PAGE:
+ + + + + + +

PostgreSQL

Postgres Percentile_Cont

Window functions are one of the most powerful features in SQL that allow us to perform the calculations on a set of rows within a defined window or frame. Unlike the regular aggregate functions like SUM or AVG which operate on an entire result set, window functions operate on a subset of rows within the result set based on a specified ordering.

Hence, window functions provide a way to perform the calculations that involve comparison or aggregation from multiple rows without losing the row-level details.

One of the most popular aggregate window functions in PostgreSQL is the percentile_cont() function. This function allows us to calculate the interpolated value that corresponds to a specified percentile in a sorted set of values.

In this tutorial, we will explore how to work with the percentile_cont() function in PostgreSQL to calculate the various percentile values.

+ + + + + + +

SET PROBLEM 1: In the percentile_cont tutorial, what does the percentile_cont() function calculate?
SET PROBLEM 2: From the percentile_cont tutorial, write out word for word the passage that begins with "Postgres Percentile_Cont" and ends with "a specified ordering.".
SET PROBLEM 3: Extend the PostgreSQL percentile_cont tutorial, picking up right after its last sentence.
The lines after this point come from a different source than the percentile_cont tutorial.

+ + + + + + +

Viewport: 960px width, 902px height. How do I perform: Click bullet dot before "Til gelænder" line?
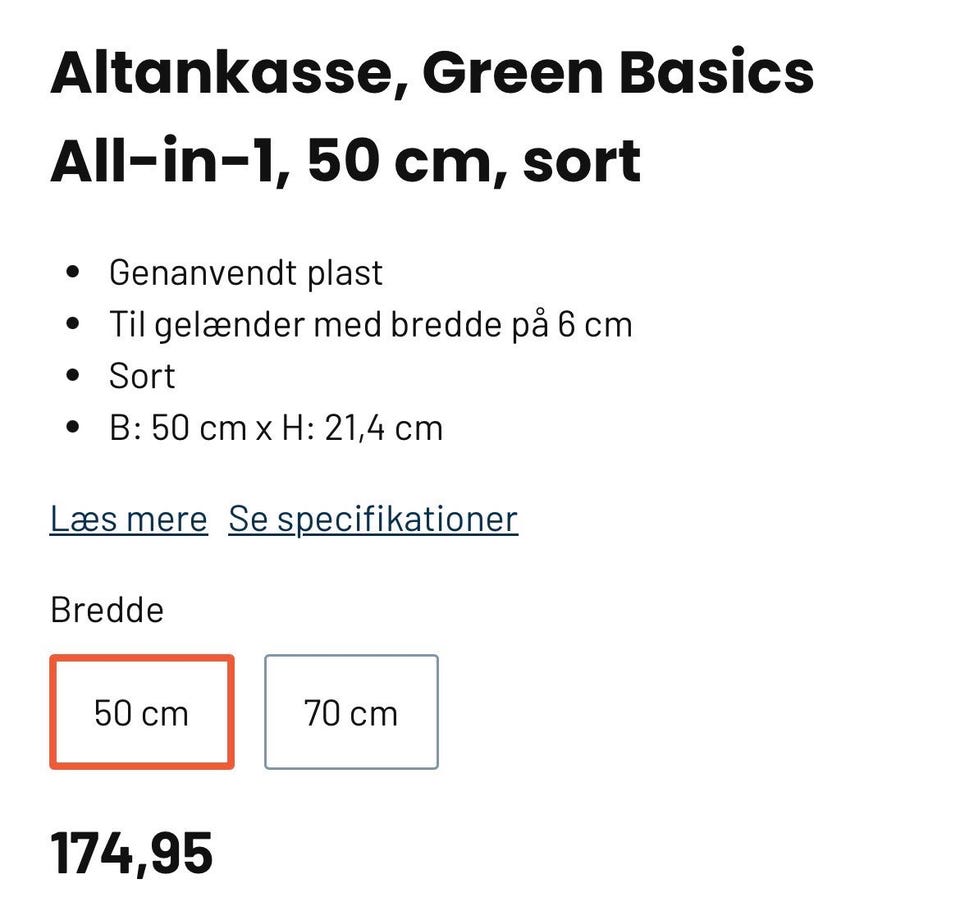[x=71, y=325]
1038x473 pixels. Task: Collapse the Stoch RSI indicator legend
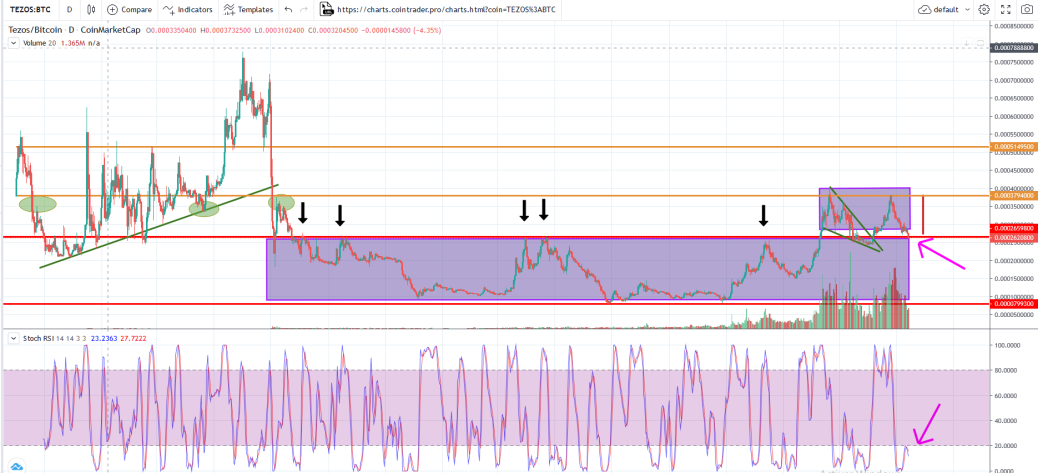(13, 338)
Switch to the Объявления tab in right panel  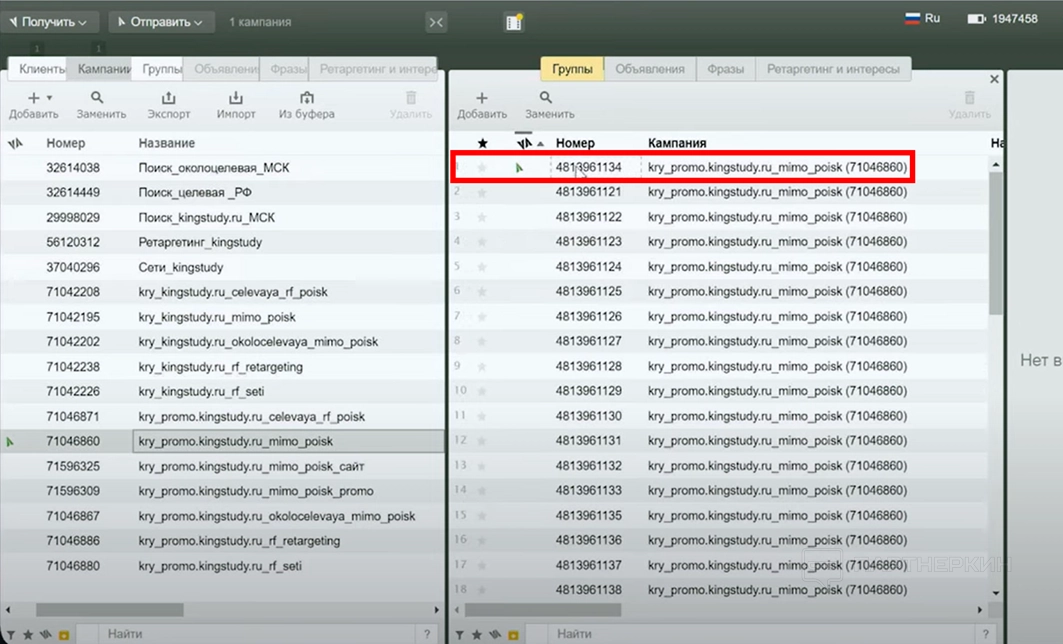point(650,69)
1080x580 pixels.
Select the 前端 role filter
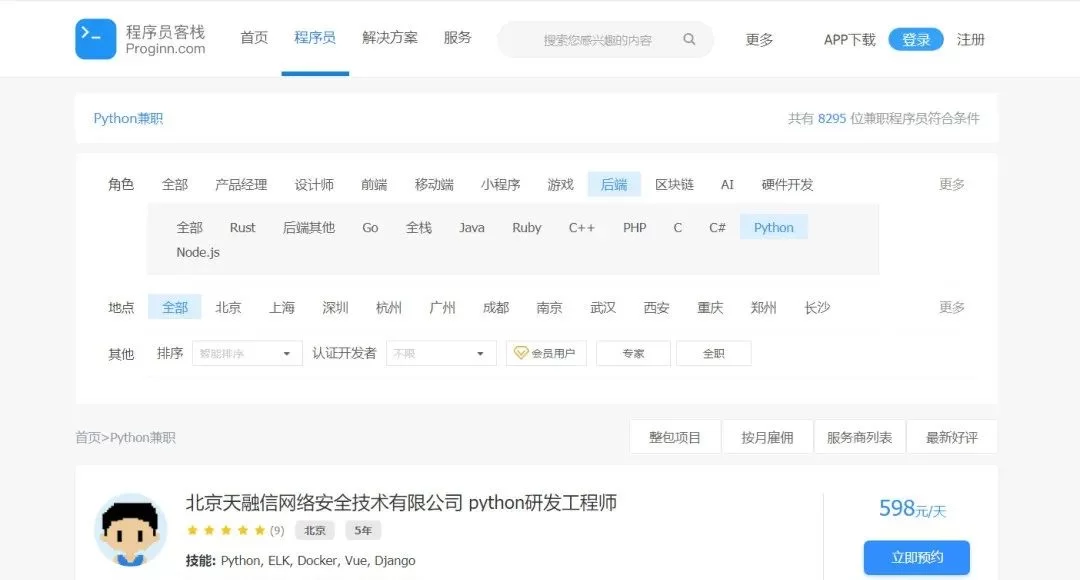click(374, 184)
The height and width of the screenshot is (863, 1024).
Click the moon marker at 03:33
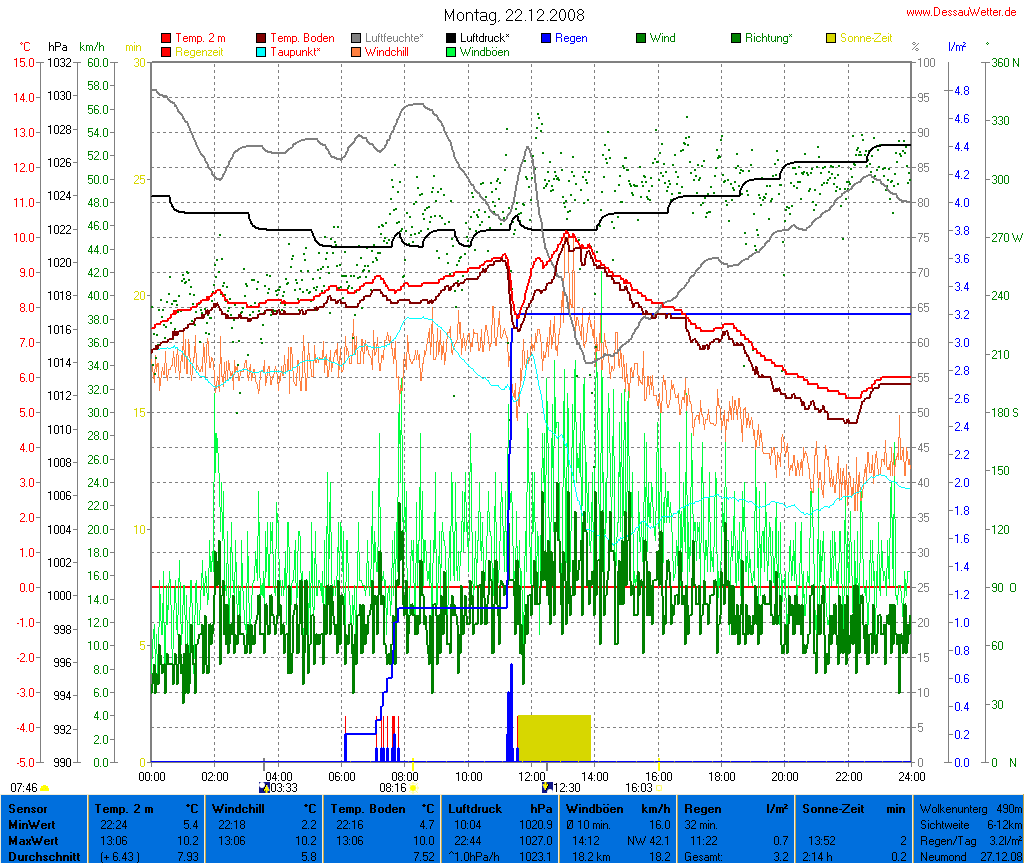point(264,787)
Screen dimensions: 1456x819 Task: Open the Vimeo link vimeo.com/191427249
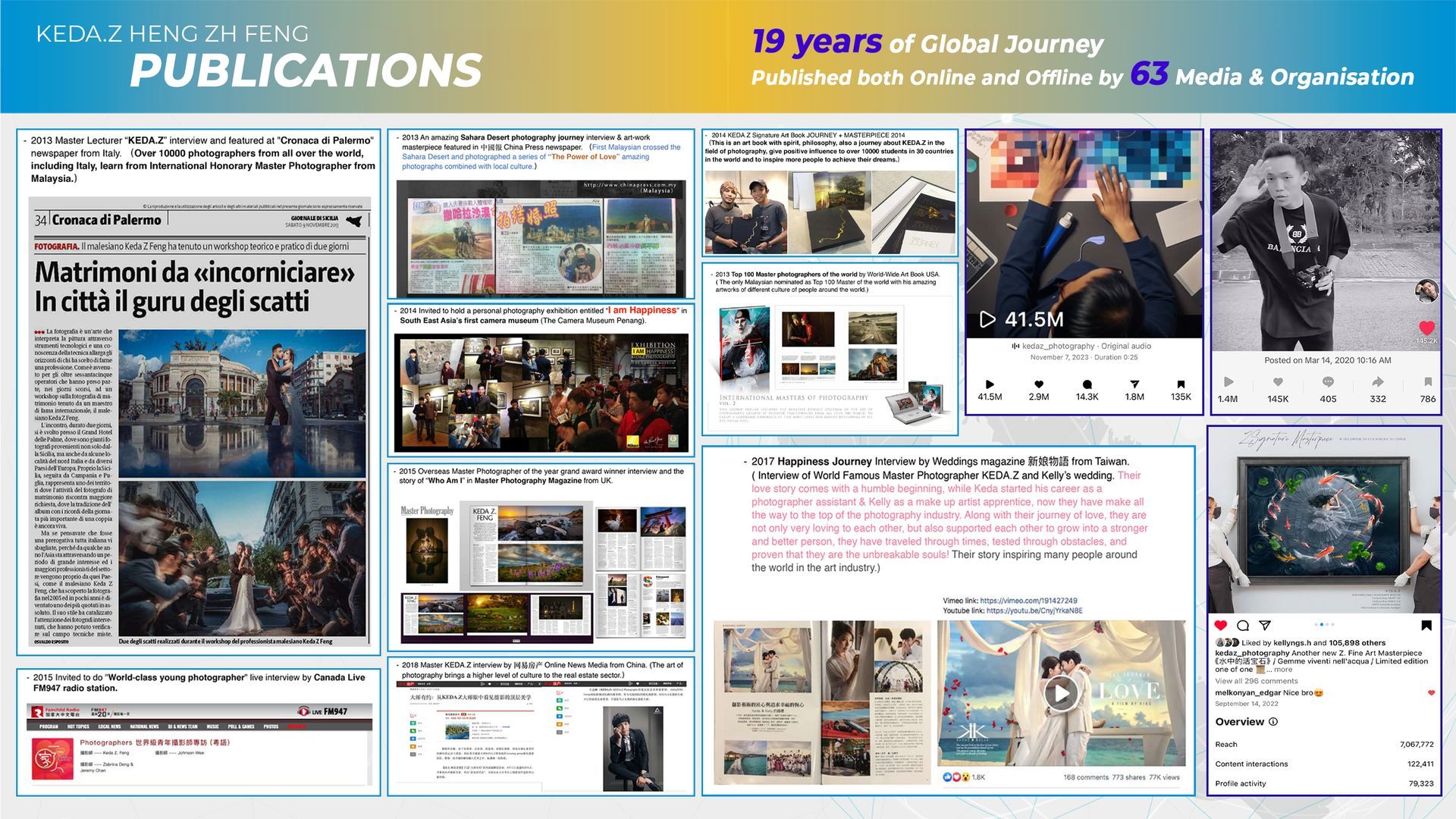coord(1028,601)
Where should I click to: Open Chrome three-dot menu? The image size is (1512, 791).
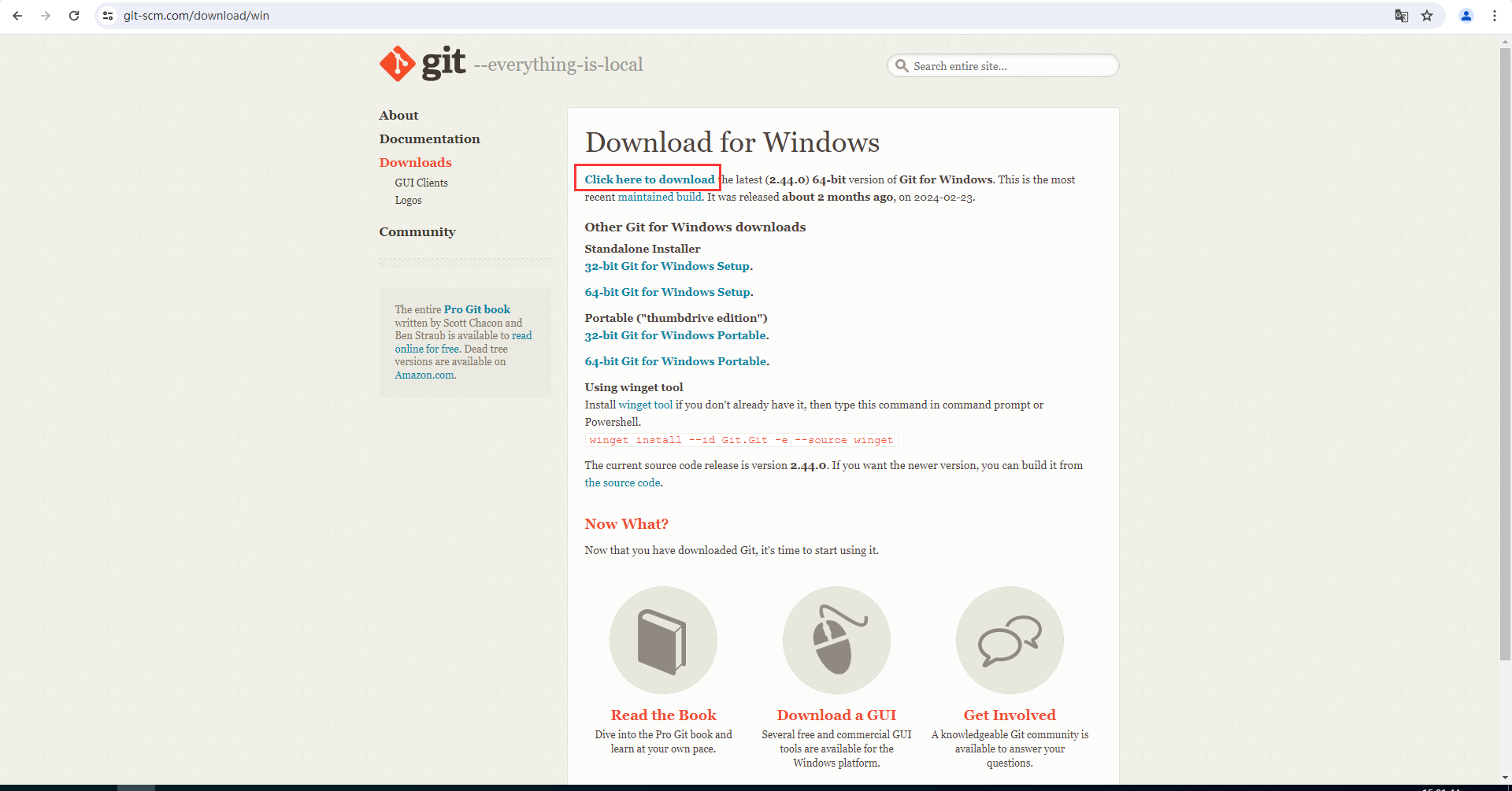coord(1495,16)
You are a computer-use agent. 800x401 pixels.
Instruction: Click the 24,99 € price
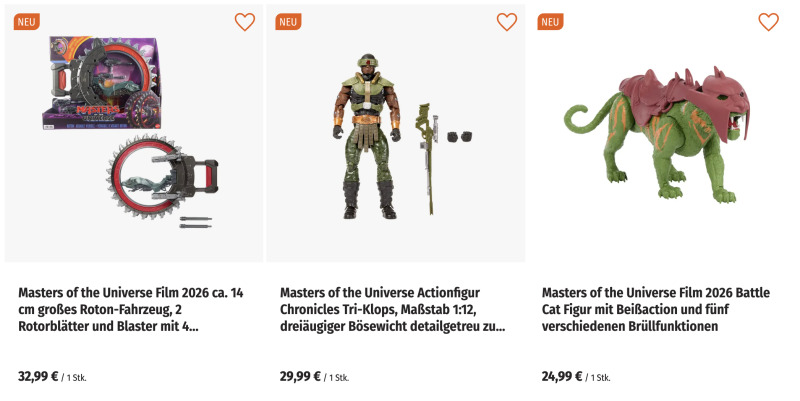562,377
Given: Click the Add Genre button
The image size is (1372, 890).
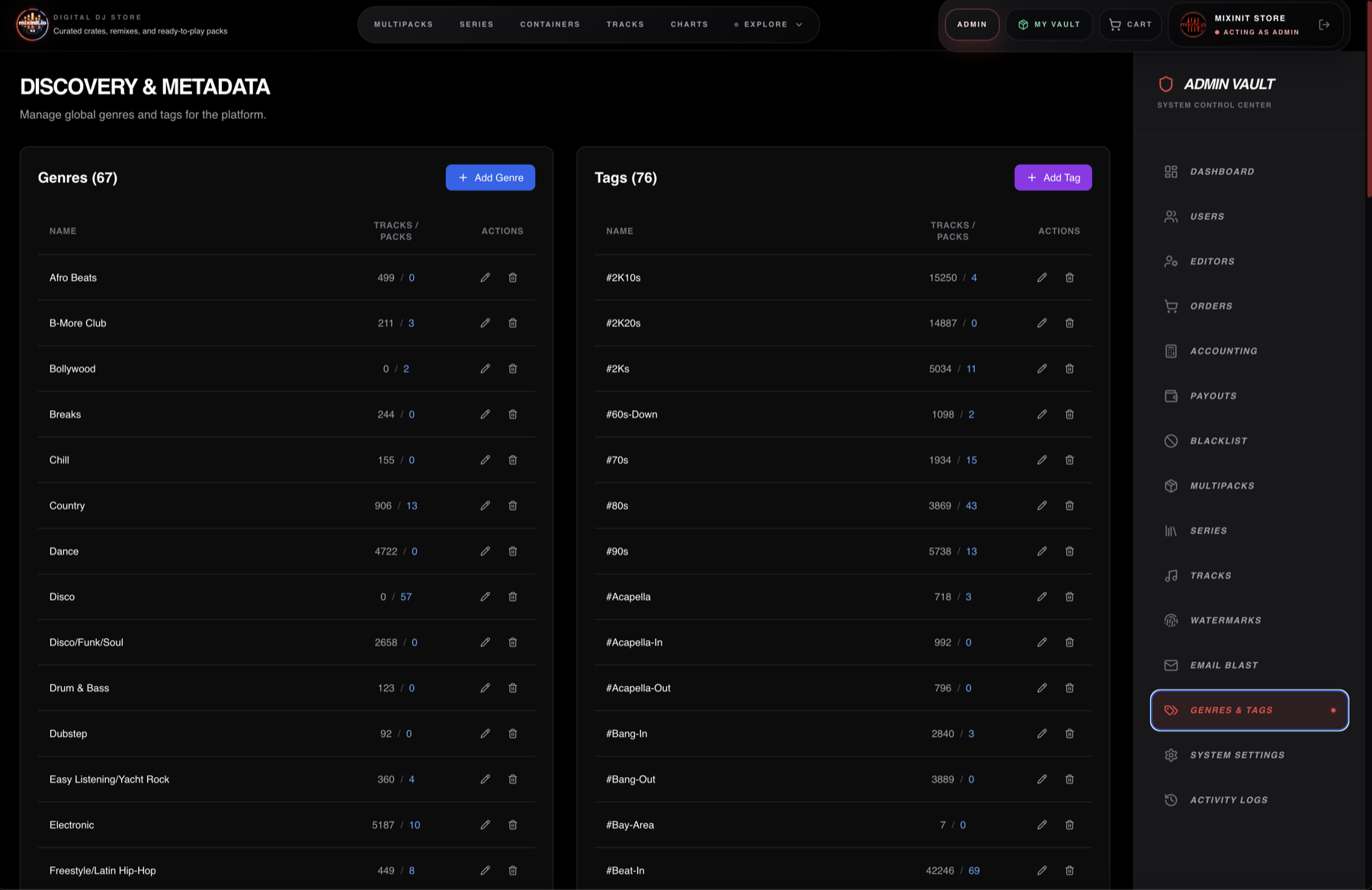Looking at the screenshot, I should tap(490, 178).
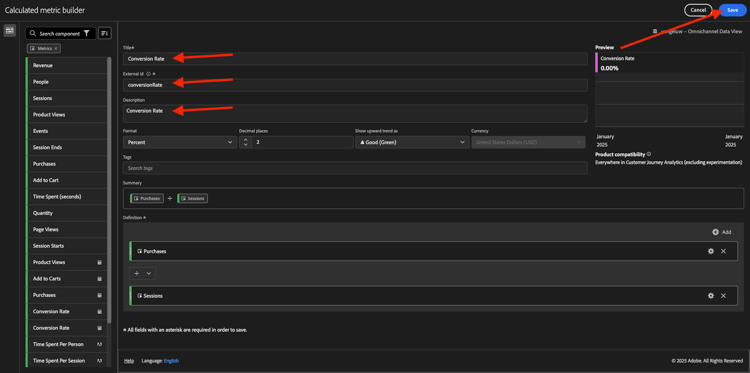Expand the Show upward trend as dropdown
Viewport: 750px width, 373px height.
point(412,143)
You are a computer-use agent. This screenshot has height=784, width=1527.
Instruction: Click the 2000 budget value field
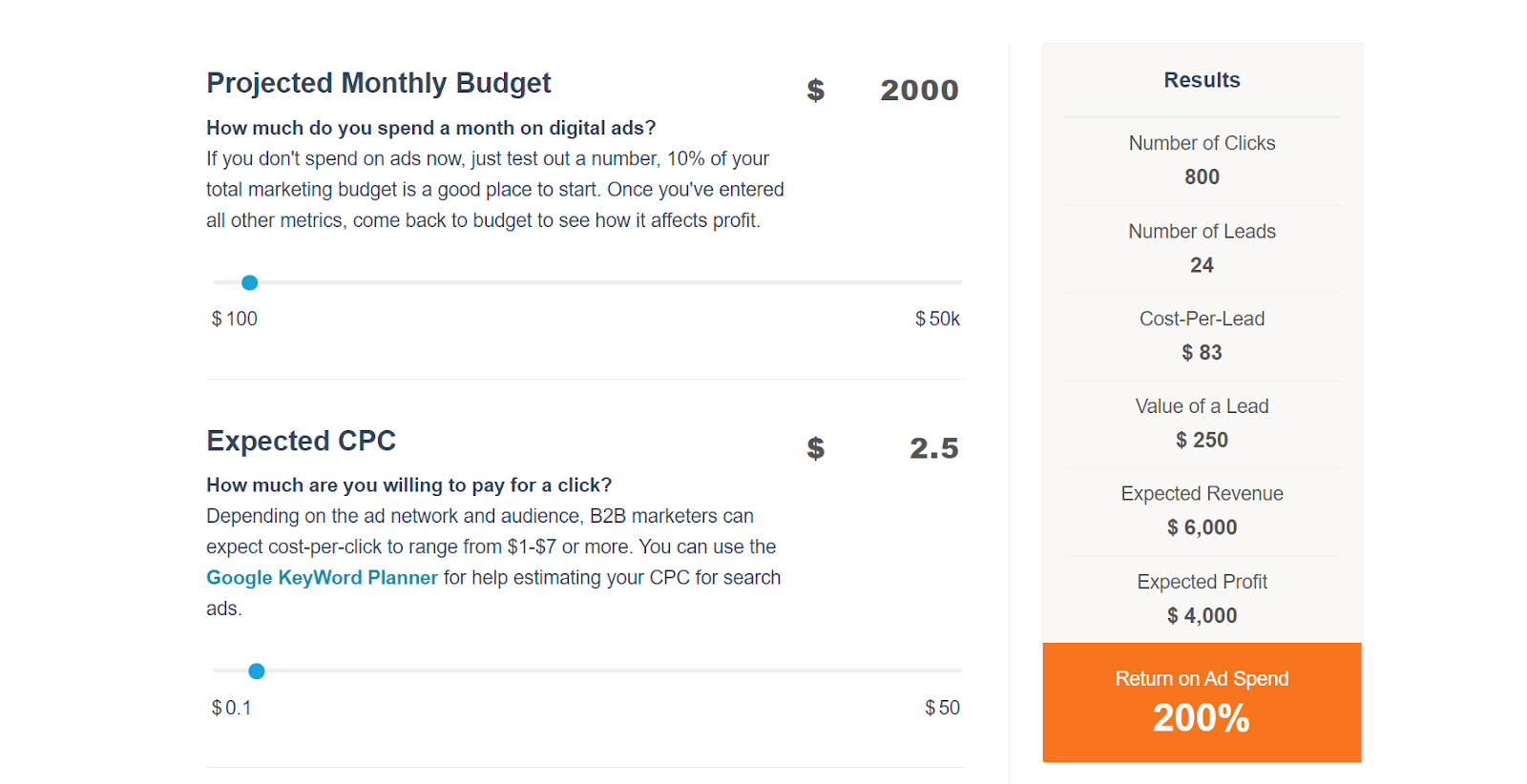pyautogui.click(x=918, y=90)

+ + + + + + +

EXPECTED OUTPUT 1: It calculates the interpolated value that corresponds to a specified percentile in a sorted set of values.

EXPECTED OUTPUT 2:
Postgres Percentile_Cont

Window functions are one of the most powerful features in SQL that allow us to perform the calculations on a set of rows within a defined window or frame. Unlike the regular aggregate functions like SUM or AVG which operate on an entire result set, window functions operate on a subset of rows within the result set based on a specified ordering.

EXPECTED OUTPUT 3:
PostgreSQL Percentile_Cont() Function

The percentile_cont() function in PostgreSQL returns the interpolated value that falls within the range of the provided dataset.

The syntax of the function is expressed in the following:

percentile_cont(percentile) WITHIN GROUP (ORDER BY expression) [IGNORE NULLS]

The function accepts the following options and parameters:

Percentile – This parameter defines the percentile value that we wish to calculate for the interpolated value. The percentile value should be a decimal value between 0 and 1. For example, the percentile 0.5 refers to the median or 50th percentile.

WITHIN GROUP (ORDER BY expression) – It defines the sorting order of the values before calculating the percentile.

[IGNORE NULLS] – This option tells the percentile_cont function to include or exclude the NULL values in the calculation. By default, the value is set to false. This means that the function ignore the NULL values in the calculation.

Let us look at some basic examples of working with the percentile_cont() function in PostgreSQL.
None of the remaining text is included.